Symbol – an object or action that means something more than its literal meaning.
Synesthesia – a description of one kind of sense impression by using words that normally describe
another.
In its broadest sense, rhetoric relates directly to the use of language for the purpose of persuading the
readers or hearers.
Rhetoric, traditionally, has three main categories or types: deliberate, forensic, and epideictic rhetoric.
Deliberate – aimed at moving the hearers or readers to some action either pro or con about some public
policy.
Epideictic – aimed at displaying rhetorical skills at some special occasion by praising (or perhaps
condemning a person or group).
Rhetorical Question – a question that is asked not ot get an answer, but to emphasize a point.
Anachronism – an error of chronology or timeline in a literary piece. In other words, anything that is out
of time and out of place.
Don Quixote, a 17th century character, assumes the chivalrous behavior of the 12th century.
Litotes – an ironical understatement in which affirmative is expressed by the negation of the opposite.
Meiosis – a deliberate underlying or undervaluing of a thing and mutes the expression of an emotion,
idea or situation.
He is a slasher. (surgeon)
Paradox – a statement that is self-contradicting because it often contains two statements that are both
true, but in general, cannot both be true at the same time.
Irony – a situation that may end up in quite a different way than what is generally anticipated. In simple
words, it is the difference between the appearance and the reality.

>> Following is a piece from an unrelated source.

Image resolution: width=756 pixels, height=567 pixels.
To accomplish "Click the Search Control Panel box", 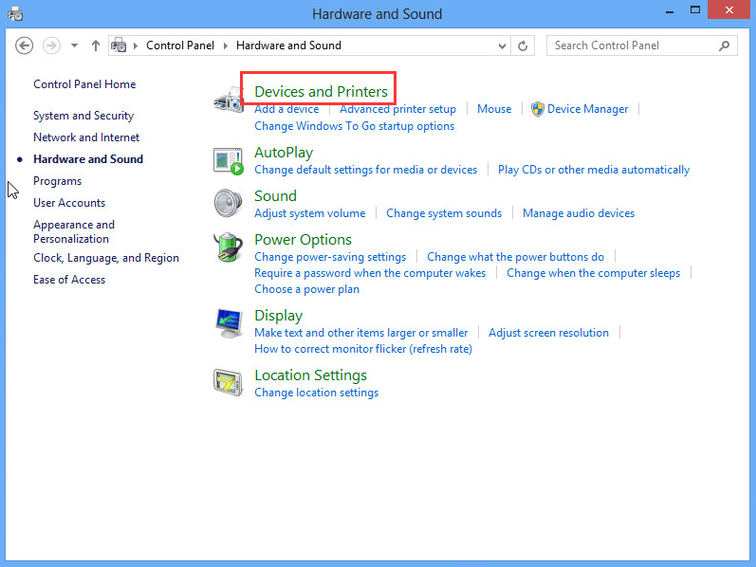I will pos(634,46).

Apostrophe – someone absent or non-existing person or thing is addressed as if present and capable of
understanding or replying.
Chiasmus – two or more clauses are related to each other through a reversal structures in order to make
a larger point; that is, the clauses display inverted parallelism.
Pun – a play on words, sometimes on different senses of the same word and sometimes on the similar
sense or sound of different words.
The poet, unlike the person who uses language to convey only information, chooses words for sound as
well as for meaning, and uses the sound as a means of reinforcing meaning. Figures of sound or sound
effect devices or verbal music is one of the important resources that enable the part to do something
more than communicate mere information. The poet may indeed sometimes preserve verbal music for
its own sake; more often, at least in first rate poetry, it is adjunct to the total meaning or communication
of the poem.
Alliteration – the repetition of usually initial consonant sounds in two or more neighboring words or
syllables. It is also called “head rhyme, initial rhyme”
Assonance – repetition of vowels without repetition of consonants used as alternative to rhyme in verse.
Ex. They cleave the gloom of dreams a blinking flame, clanging, clanging, upon the heart as upon an evil.
Consonance – recurrence or repetition of consonants especially at the end of stressed syllables without
the similar corresponding of vowels.
Ex. Once I had a lover bright like running water. His face was laughing like the sky, open like the sky.